**Your task**
In the post about UNIX source trees, what does the System V code the writer has seen typically have in the /usr/src folder?

Supplied passage section start

What makes things difficult is there aren't a lot of good examples of "multi-target" Bell source trees whereas with BSDs you have single source code packages that have multiple "machine layer" instances present.

For instance, all the System V code I've seen floating around typically only has one variant of the kernel in the /usr/src folder, whereas you go into the machine layer on any BSD and you're bound to see the list of architectures and associated code being supported at the time. I suspect this was policy in the Bell UNIX group that the source provided with a given tape was for the architecture it was destined for, rather than /usr/src containing the entire port tree. Of course, this is just speculation, if someone knows the truth, I'm certainly curious how that sort of thing was organized/managed.

- Matt G.

P.S. sorry for the reply alls on the other fork of this thread, actually meant to not do that...

Supplied passage section end
Given information section start

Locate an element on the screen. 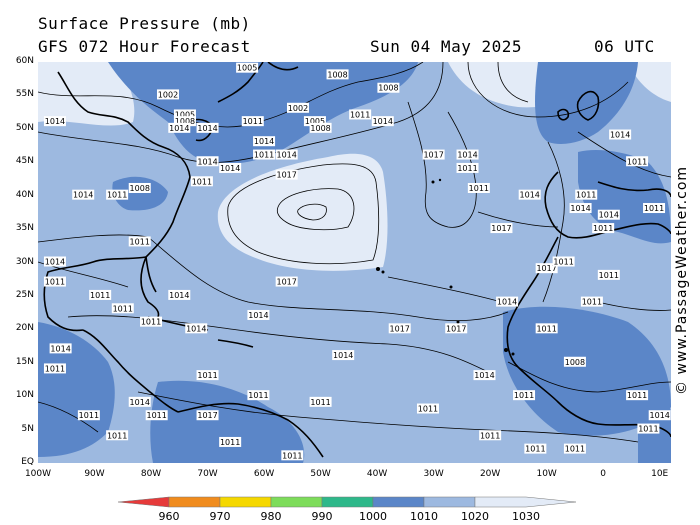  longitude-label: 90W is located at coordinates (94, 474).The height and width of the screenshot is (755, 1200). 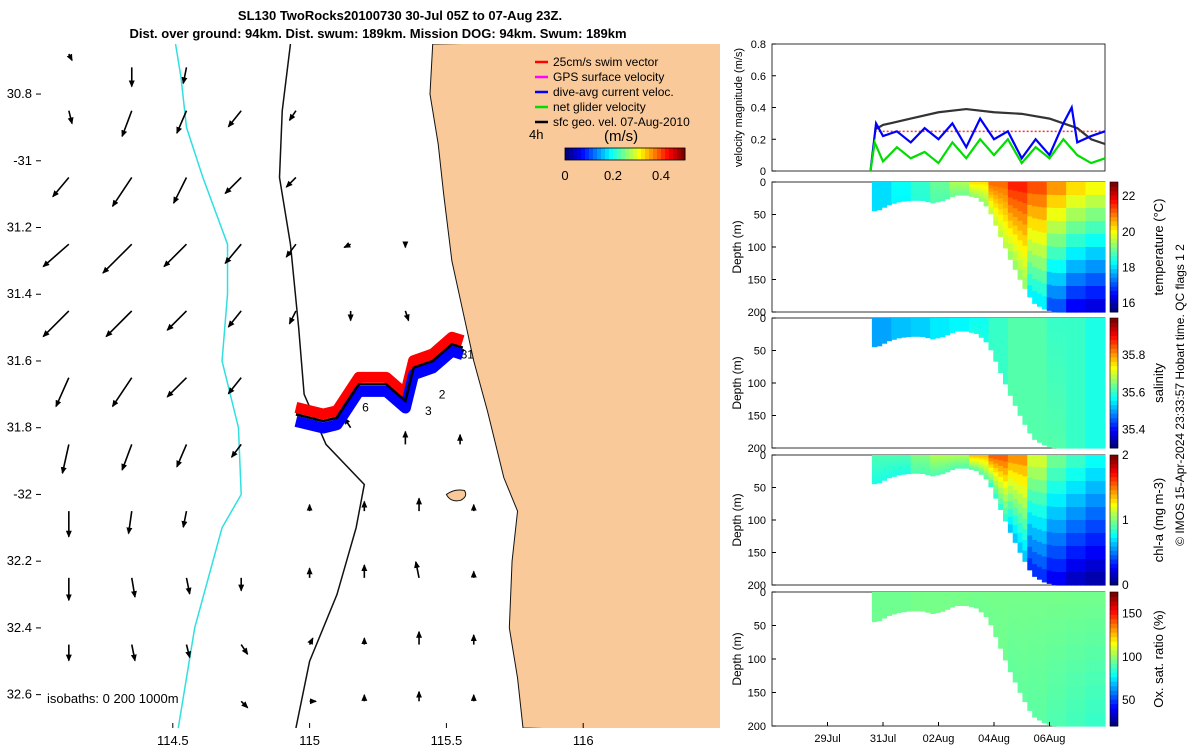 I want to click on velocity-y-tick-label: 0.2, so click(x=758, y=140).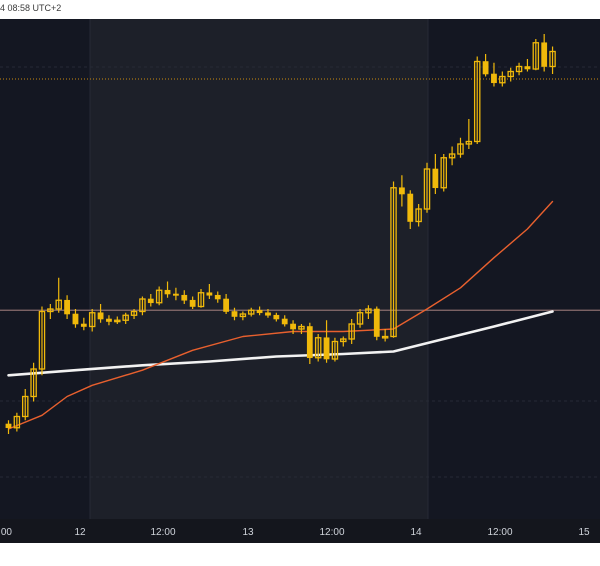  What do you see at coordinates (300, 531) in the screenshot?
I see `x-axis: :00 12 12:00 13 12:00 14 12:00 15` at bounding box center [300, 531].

Given information section end

**Response to this exercise**
Only one variant of the kernel.